Each line below should be restated exactly, with nothing dropped.

Segment Start: Dataset

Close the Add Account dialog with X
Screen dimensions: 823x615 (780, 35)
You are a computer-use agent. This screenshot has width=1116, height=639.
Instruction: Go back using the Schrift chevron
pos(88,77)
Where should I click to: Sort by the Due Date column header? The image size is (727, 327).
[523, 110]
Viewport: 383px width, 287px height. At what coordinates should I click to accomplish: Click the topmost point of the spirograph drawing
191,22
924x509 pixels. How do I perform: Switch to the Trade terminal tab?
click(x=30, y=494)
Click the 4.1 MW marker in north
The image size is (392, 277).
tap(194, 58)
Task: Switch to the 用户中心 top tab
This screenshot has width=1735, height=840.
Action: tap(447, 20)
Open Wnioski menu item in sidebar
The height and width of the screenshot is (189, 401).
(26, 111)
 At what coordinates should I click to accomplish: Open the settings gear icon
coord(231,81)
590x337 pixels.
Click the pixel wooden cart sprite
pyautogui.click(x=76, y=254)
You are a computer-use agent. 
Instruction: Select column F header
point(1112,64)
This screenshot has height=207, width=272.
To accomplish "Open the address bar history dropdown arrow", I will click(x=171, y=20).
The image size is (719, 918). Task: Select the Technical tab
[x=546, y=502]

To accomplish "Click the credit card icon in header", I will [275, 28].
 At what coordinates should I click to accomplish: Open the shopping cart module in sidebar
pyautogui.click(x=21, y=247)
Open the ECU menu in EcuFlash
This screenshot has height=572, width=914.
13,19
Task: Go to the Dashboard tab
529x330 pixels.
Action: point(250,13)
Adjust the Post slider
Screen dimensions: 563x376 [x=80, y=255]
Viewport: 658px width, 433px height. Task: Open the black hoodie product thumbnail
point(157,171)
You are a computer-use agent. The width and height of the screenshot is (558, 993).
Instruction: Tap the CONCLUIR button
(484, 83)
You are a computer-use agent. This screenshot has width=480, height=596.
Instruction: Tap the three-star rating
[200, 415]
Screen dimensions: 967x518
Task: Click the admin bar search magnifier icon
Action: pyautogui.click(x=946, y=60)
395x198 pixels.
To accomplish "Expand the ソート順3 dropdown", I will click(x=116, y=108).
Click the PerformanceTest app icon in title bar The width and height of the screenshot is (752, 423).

Segment End: Dataset

* _Task result_:
Close the Add Account dialog with X
Screen dimensions: 823x615 (780, 35)
You are a computer-use agent. This screenshot has width=1116, height=639.
Instruction: Go back using the Schrift chevron
pos(88,77)
Where should I click to: Sort by the Due Date column header? The image size is (727, 327).
[523, 110]
Viewport: 383px width, 287px height. At what coordinates should I click to accomplish: Click the topmost point of the spirograph drawing
191,22
924x509 pixels. How do I perform: Switch to the Trade terminal tab?
click(x=30, y=494)
Click the 4.1 MW marker in north
The image size is (392, 277).
tap(194, 58)
Task: Switch to the 用户中心 top tab
This screenshot has width=1735, height=840.
Action: tap(447, 20)
Open Wnioski menu item in sidebar
The height and width of the screenshot is (189, 401).
(26, 111)
 At what coordinates should I click to accomplish: Open the settings gear icon
coord(231,81)
590x337 pixels.
Click the pixel wooden cart sprite
pyautogui.click(x=76, y=254)
You are a computer-use agent. 
Instruction: Select column F header
point(1112,64)
This screenshot has height=207, width=272.
To accomplish "Open the address bar history dropdown arrow", I will click(x=171, y=20).
The image size is (719, 918). Task: Select the Technical tab
[x=546, y=502]

To accomplish "Click the credit card icon in header", I will [275, 28].
 At what coordinates should I click to accomplish: Open the shopping cart module in sidebar
pyautogui.click(x=21, y=247)
Open the ECU menu in EcuFlash
This screenshot has height=572, width=914.
13,19
Task: Go to the Dashboard tab
529x330 pixels.
Action: point(250,13)
Adjust the Post slider
Screen dimensions: 563x376 [x=80, y=255]
Viewport: 658px width, 433px height. Task: Open the black hoodie product thumbnail
point(157,171)
You are a computer-use agent. The width and height of the screenshot is (558, 993).
Instruction: Tap the CONCLUIR button
(484, 83)
You are a computer-use agent. This screenshot has width=480, height=596.
Instruction: Tap the three-star rating
[200, 415]
Screen dimensions: 967x518
Task: Click the admin bar search magnifier icon
Action: pyautogui.click(x=946, y=60)
395x198 pixels.
To accomplish "Expand the ソート順3 dropdown", I will click(x=116, y=108).
Click the PerformanceTest app icon in title bar The width and height of the screenshot is (752, 423).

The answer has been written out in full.